Why do you want trailing whitespace?
Thank you for digging in! It’s a fair question, and I don’t think it’s totally obvious that trailing whitespace should be preserved.
I’m hoping to use the inline text directive to produce behavior somewhat like other inline text directives—links, inline code, emphasis. Of those, the first two preserve trailing whitespace; the last does not, AFAICT to avoid spurious parse situations. In my mind, these directive labels are very congruent to link labels. Perhaps leaf and container directive labels are less obviously analogous to link labels than the text directive labels.

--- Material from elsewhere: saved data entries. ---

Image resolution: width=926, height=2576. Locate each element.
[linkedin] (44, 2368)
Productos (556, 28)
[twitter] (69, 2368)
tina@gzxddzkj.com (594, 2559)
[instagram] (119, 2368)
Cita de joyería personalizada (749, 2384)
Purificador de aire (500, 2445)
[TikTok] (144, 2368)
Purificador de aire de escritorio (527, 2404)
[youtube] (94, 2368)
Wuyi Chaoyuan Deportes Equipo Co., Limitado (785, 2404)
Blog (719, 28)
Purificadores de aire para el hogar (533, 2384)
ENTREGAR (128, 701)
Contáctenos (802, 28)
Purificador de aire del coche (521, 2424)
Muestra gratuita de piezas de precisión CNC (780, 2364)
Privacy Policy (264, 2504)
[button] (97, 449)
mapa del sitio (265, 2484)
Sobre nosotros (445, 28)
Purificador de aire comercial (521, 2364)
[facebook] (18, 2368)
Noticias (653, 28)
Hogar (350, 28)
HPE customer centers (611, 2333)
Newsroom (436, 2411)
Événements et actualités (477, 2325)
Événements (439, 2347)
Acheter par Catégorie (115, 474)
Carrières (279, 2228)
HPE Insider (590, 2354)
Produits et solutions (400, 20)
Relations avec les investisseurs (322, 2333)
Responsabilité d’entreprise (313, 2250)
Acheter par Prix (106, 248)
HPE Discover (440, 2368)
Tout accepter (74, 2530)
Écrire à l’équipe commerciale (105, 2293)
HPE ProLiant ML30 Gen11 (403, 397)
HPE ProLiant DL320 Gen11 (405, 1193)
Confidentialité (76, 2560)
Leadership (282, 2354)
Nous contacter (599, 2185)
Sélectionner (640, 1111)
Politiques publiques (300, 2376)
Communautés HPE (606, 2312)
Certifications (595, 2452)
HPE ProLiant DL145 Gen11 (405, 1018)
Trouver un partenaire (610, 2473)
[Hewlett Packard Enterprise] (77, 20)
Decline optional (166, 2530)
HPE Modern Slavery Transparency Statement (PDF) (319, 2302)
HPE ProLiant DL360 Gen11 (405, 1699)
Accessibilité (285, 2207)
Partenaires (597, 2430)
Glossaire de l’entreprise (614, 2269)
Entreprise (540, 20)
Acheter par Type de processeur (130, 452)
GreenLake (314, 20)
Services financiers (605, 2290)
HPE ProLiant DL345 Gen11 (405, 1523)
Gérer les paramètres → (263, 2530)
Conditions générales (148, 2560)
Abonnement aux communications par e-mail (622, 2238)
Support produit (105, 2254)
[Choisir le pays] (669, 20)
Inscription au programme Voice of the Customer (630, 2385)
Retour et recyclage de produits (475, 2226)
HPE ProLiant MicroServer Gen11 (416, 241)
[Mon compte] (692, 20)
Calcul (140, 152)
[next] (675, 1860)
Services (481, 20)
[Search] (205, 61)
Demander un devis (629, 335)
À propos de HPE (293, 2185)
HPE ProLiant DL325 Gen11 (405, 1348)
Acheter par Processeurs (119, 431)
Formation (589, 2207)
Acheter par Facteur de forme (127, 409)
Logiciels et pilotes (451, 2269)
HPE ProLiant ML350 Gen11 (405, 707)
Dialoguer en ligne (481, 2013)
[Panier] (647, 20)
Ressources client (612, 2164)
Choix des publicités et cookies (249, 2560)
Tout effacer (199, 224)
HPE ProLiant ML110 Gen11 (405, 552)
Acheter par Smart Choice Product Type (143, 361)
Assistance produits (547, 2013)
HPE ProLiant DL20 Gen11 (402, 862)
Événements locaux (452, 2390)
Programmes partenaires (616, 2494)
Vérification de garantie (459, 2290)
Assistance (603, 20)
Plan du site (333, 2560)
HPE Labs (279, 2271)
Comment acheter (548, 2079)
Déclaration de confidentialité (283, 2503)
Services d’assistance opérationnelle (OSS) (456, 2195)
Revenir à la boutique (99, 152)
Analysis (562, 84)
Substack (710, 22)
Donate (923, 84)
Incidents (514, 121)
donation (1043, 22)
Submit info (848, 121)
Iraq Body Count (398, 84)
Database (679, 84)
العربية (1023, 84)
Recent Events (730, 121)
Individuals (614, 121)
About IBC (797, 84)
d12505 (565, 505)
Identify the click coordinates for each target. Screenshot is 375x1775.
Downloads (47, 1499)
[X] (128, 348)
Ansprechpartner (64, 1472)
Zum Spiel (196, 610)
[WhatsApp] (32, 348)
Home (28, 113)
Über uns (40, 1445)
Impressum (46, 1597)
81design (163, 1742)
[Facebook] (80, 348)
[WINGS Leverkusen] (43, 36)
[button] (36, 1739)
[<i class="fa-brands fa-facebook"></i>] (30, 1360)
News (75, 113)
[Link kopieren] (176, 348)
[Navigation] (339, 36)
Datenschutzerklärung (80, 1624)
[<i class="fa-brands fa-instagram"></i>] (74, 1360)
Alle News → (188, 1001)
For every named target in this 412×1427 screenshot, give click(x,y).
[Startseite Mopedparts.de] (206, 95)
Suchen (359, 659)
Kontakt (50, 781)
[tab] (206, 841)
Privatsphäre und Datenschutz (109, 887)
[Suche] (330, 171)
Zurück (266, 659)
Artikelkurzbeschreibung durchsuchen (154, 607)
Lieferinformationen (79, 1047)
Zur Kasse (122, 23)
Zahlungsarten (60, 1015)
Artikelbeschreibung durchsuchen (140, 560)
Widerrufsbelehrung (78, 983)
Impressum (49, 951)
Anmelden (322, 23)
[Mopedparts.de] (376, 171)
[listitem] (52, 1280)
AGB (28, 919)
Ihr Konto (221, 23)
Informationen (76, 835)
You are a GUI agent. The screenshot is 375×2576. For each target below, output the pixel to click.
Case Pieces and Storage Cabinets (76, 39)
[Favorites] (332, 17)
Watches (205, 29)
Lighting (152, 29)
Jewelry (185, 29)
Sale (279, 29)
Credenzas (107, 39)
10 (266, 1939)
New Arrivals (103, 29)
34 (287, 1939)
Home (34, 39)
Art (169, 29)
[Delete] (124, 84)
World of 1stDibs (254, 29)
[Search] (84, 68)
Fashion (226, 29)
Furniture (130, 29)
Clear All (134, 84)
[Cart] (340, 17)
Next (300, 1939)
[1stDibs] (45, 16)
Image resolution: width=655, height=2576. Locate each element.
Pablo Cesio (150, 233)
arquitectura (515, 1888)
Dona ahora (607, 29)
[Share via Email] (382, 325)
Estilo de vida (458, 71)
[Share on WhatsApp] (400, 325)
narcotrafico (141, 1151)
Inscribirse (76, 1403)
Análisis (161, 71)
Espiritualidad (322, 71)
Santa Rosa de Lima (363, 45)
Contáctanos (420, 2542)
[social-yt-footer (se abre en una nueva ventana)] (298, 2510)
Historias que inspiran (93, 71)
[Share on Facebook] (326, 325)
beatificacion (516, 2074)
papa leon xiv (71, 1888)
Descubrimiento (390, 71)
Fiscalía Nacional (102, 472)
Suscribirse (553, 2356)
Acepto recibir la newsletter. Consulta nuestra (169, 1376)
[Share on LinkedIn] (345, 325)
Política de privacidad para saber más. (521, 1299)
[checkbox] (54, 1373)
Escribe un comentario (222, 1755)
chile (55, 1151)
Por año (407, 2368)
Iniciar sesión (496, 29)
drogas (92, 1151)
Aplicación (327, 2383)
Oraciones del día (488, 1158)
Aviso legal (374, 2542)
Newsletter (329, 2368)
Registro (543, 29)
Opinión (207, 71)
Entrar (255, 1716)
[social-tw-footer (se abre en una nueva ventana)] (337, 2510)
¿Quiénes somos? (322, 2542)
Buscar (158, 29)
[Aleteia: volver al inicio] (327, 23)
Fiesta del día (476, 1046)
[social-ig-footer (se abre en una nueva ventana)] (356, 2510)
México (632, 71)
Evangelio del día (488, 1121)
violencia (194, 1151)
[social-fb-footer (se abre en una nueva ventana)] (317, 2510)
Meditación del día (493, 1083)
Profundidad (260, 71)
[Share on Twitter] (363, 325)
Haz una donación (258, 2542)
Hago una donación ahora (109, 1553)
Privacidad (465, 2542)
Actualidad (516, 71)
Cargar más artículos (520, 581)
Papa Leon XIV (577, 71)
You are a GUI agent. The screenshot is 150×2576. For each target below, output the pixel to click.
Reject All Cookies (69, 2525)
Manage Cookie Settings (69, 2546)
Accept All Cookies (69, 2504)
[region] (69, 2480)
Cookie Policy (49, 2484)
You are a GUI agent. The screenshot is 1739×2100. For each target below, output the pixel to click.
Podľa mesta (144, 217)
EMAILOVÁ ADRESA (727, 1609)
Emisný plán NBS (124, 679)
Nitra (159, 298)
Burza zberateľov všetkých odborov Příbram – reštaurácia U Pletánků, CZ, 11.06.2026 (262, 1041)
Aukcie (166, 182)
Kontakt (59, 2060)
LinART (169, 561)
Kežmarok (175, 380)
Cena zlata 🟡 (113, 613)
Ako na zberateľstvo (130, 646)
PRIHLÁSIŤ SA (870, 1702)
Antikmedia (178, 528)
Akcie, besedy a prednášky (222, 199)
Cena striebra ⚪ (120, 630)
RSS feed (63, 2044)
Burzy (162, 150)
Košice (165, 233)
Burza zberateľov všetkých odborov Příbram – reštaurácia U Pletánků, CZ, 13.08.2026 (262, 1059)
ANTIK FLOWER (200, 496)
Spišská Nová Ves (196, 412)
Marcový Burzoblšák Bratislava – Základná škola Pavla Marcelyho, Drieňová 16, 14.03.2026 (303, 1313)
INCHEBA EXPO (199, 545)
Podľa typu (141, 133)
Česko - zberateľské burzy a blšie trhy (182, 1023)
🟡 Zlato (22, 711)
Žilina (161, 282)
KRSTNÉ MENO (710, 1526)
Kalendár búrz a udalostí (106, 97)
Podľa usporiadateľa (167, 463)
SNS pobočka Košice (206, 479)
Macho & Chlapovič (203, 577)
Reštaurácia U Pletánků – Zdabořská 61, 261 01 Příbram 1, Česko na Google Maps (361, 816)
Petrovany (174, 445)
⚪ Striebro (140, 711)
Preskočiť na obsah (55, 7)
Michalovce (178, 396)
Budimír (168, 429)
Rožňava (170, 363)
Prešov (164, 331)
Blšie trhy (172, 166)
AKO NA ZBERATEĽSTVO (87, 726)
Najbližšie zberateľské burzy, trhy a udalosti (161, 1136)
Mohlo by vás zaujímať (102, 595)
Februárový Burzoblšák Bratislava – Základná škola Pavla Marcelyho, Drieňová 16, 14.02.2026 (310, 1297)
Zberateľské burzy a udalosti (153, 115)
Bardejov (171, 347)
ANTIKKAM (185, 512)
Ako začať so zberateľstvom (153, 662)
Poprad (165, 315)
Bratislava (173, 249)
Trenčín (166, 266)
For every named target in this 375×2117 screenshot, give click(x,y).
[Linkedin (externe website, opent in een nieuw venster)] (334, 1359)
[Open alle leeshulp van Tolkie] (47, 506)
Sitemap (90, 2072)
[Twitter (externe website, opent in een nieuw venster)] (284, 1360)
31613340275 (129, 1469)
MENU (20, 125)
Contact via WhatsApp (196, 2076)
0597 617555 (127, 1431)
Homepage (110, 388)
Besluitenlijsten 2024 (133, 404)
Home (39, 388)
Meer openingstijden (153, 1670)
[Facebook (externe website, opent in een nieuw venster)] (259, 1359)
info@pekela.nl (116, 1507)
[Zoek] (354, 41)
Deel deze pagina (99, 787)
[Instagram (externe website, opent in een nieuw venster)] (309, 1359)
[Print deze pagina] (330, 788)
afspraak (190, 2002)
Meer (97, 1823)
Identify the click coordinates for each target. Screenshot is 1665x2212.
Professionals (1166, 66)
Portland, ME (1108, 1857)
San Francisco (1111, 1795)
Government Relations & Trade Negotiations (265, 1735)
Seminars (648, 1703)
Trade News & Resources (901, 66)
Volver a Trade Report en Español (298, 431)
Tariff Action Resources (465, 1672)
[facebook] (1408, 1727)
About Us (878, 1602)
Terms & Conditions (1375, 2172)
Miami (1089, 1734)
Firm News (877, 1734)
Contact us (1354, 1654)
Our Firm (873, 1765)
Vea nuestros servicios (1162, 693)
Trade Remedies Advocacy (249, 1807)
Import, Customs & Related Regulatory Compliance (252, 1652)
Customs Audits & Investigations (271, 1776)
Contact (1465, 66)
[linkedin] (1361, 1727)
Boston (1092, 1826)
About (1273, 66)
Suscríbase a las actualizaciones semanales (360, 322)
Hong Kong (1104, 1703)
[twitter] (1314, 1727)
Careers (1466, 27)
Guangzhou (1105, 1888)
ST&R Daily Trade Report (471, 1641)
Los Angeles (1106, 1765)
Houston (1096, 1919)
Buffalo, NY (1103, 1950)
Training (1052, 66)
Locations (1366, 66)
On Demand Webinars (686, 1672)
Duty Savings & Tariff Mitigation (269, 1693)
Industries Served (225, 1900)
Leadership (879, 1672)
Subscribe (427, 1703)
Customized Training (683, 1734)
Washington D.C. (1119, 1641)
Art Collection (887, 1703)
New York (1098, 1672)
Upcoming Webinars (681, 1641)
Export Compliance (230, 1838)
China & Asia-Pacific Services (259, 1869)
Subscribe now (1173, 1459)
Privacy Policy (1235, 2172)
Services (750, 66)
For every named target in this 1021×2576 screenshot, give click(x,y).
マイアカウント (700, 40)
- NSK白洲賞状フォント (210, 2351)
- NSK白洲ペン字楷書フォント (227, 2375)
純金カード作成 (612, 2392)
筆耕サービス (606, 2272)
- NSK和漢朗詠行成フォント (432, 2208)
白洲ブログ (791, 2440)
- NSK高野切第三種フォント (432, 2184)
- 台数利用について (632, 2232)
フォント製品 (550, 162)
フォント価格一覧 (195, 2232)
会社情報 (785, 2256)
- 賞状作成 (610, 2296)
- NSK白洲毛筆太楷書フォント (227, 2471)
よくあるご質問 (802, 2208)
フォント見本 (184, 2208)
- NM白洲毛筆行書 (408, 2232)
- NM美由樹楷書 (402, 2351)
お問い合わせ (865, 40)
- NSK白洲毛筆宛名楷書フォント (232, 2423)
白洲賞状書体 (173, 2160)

More concretely, I’m experimenting with text directives to create a “redact” markup for a flashcard system, and I imagined an interface where one can drag the handles of the redaction left to right across the text, character by character. It’s freeing to be able to drop the handle wherever, and feels weird if it “jumps” when I release it because the underlying representation can’t place the right edge in certain positions. I can make this work without actual syntactic support for the trailing space scenario, but it felt unintentional (given the line suffix token when it’s not actually at the end of a line) so I thought I’d write a bug.
Thanks for considering!
Links and emphasis are the same.
*b
c*
[b
c](#)
https://spec.commonmark.org/dingus/?text=%20b%20%0Ac%20%0A%0A%20%5Bb%20%0Ac%5D(%23)%20%0A
The thing with them though, is that they are parsed as separate things: *, *, [, ](). Everything goes from left to right.
So it’s the paragraph/heading parent, the content type (text), that deals with the trailing whitespace in the entire thing.
With content in the [ and ] of directives, it’s parsed separately. It’s as if it was its own paragraph or heading. Because it could be! That’s how directives work (also the leaf / container). You currently choose to use the content inside a paragraph (which I get). But it could be say a separate tooltip. It could be nice for folks to be able to pad with whitespace
But there are two things here: a) initial/trailing when looking at the whole, b) initial/trailing when looking at a line ending.
I assume you don’t see a reason for “keeping” the initial/trailing whitespace for :x[y \n z]a.
And that it doesn’t matter for leaf/container, as in, ::x[ Yyy zzz. ].
So if this would be implemented, it should be a) only for text directives, b) not affect whitespace around line endings.
Note: you can use a character reference btw: :x[y ]z
But there are two things here: a) initial/trailing when looking at the whole, b) initial/trailing when looking at a line ending.
I assume you don’t see a reason for “keeping” the initial/trailing whitespace for :x[y \n z]a.
Ah, great point. No, in a document like this, you're right that I would expect the leading/trailing line whitespace to be stripped:
:x[y
z]a
And that it doesn’t matter for leaf/container, as in, ::x[ Yyy zzz. ].
Right. I agree with your argument that stripping whitespace here matches the behavior of other flow-level nodes.
So if this would be implemented, it should be a) only for text directives, b) not affect whitespace around line endings.
Right. I guess I'd expect the lineSuffix resolution behavior when the whitespace in question is in fact a line suffix. (And likewise for prefixes)
Note: you can use a character reference btw: :x[y ]z
Thanks!
lineSuffix
Without a final end-of-file end-of-line, it’s still the end of the line (a vs a \n). As this whole thing is parsed separately, it’s the start of the thing and end of the thing, even through there’s no \n. But these are internals, the terms don’t mean much.
I remain unsure whichever is better. Current state or proposed state. I can see arguments for both.
Fair enough! :) Thanks for your consideration.
One more thing I wanted to mention. You mention "Links and emphasis are the same."—and in your example, they are. I'm sure you know this, but I wanted to clarify that I was referring to the behavior of links when their label doesn't involve a line ending; i.e. [a ](#) does parse to a link containing a text node with value a . It's in this sense that I was hoping :redact[a ] would behave. Likewise for `a `. Whereas *a * doesn't parse to an emphasis at all, because of the flanking rules.